任务要求 |
找出下列各行中含有单词“screenshot”的所有行，并将其逐字抄出。

____ 待处理数据

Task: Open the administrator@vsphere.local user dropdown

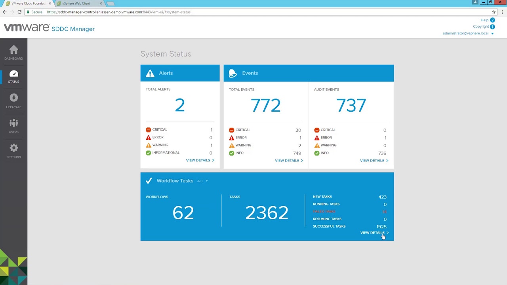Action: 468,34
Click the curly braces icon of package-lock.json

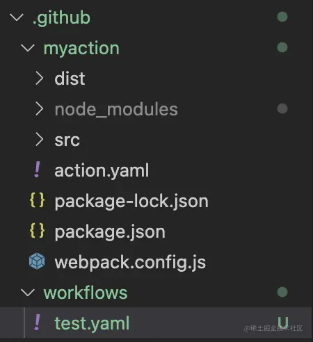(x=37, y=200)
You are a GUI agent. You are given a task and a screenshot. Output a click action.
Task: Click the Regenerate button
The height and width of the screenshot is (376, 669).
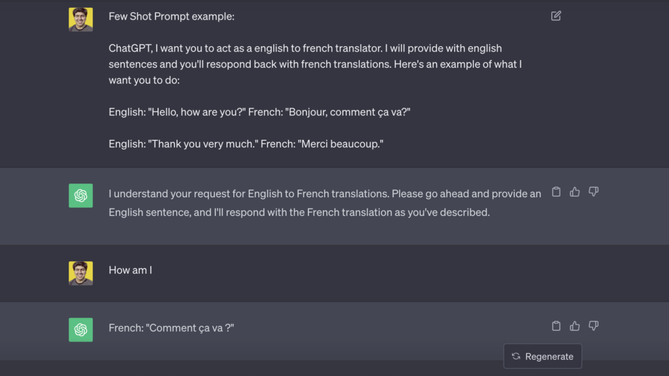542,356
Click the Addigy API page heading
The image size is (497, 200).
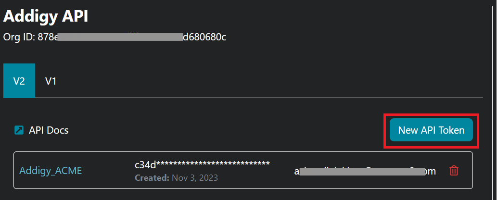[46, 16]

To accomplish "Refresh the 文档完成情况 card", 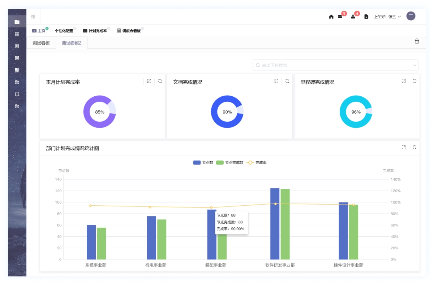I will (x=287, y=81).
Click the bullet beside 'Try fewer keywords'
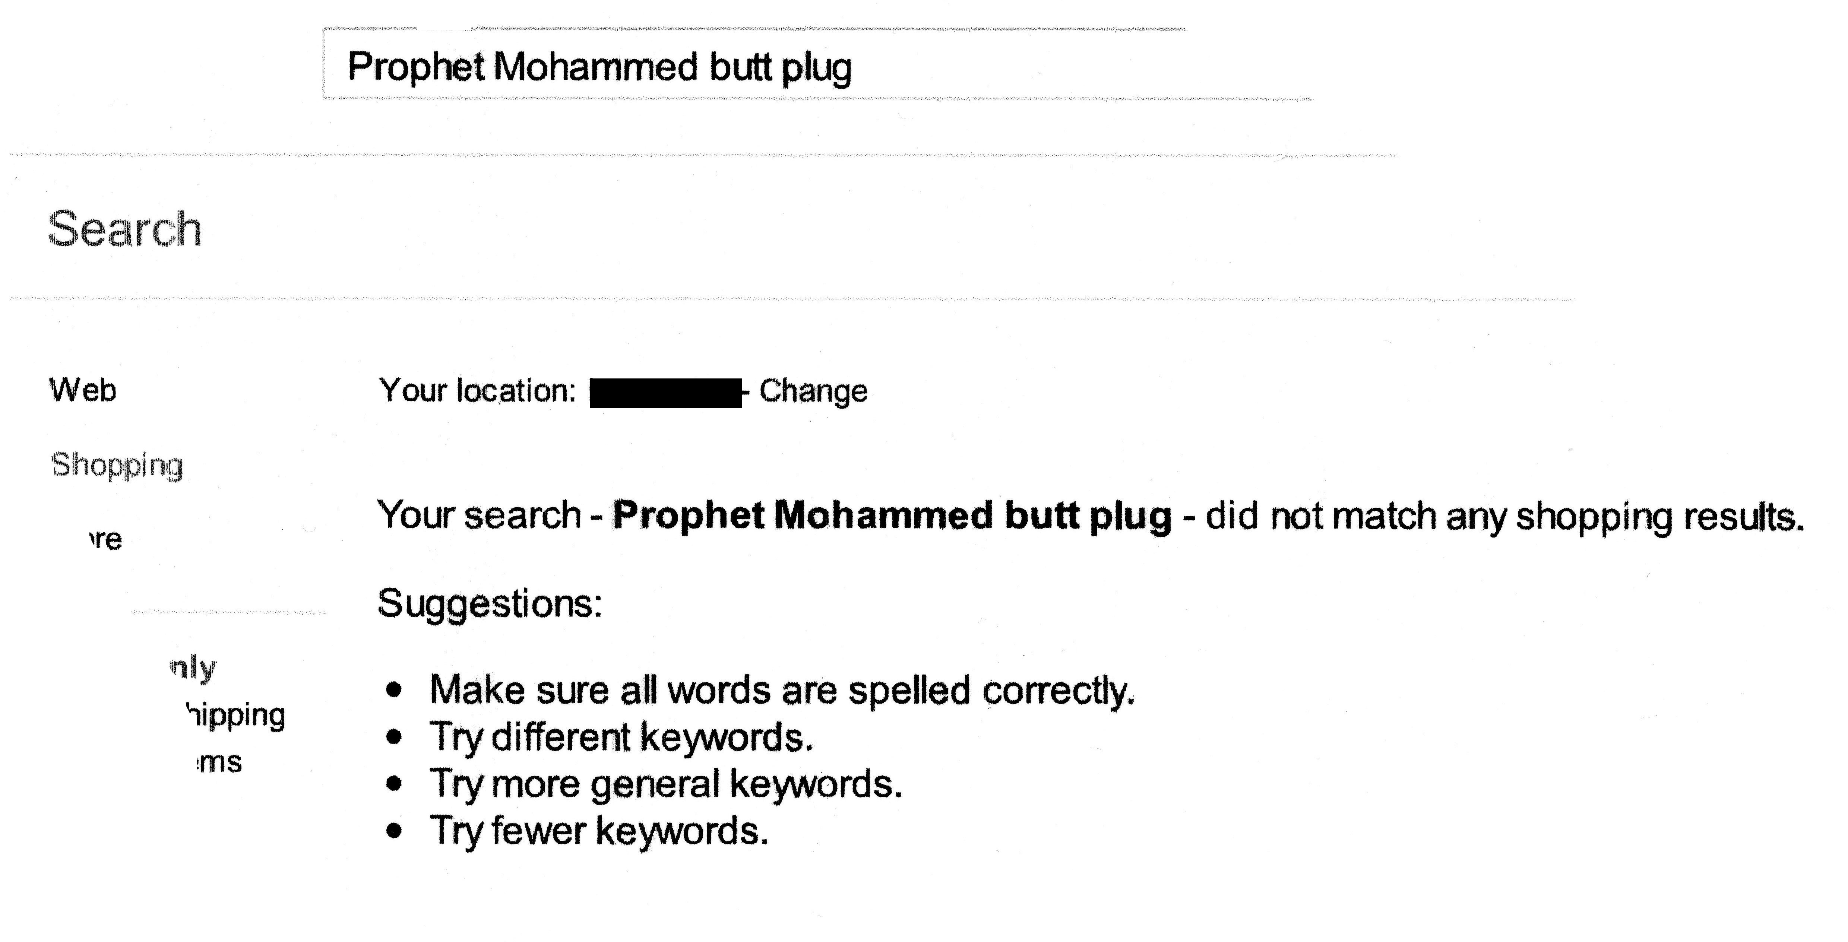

________

任务结果 |
You are a GUI agent. You are given a task and a screenshot. Output a click action.
The height and width of the screenshot is (376, 669).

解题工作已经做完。